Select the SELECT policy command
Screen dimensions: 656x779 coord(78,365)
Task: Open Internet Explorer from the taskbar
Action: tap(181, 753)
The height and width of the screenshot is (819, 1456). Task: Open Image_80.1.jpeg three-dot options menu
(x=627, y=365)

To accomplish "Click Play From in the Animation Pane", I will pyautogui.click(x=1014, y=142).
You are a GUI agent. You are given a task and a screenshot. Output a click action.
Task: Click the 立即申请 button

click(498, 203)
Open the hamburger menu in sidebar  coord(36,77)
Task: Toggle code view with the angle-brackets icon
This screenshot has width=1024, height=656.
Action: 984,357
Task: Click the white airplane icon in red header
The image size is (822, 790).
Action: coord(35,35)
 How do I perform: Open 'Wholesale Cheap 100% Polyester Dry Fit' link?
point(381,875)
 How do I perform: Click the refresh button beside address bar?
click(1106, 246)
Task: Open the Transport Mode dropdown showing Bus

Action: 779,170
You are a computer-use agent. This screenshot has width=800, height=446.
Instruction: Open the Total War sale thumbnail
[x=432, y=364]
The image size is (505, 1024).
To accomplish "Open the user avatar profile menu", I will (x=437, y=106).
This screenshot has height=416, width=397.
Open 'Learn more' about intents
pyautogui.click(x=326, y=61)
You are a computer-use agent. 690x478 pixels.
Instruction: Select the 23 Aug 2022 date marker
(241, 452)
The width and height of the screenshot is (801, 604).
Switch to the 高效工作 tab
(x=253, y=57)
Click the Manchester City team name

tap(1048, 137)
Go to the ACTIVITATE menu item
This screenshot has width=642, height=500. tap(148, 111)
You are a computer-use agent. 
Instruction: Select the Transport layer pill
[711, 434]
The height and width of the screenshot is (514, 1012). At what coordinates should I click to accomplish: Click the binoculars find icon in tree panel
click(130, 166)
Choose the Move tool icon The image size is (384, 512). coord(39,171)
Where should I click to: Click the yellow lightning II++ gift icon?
___
→ **GIVEN PROBLEM**
How many lines of the listing above contain the string "menu"? Give only the number.

→ **OUTPUT BELOW**
4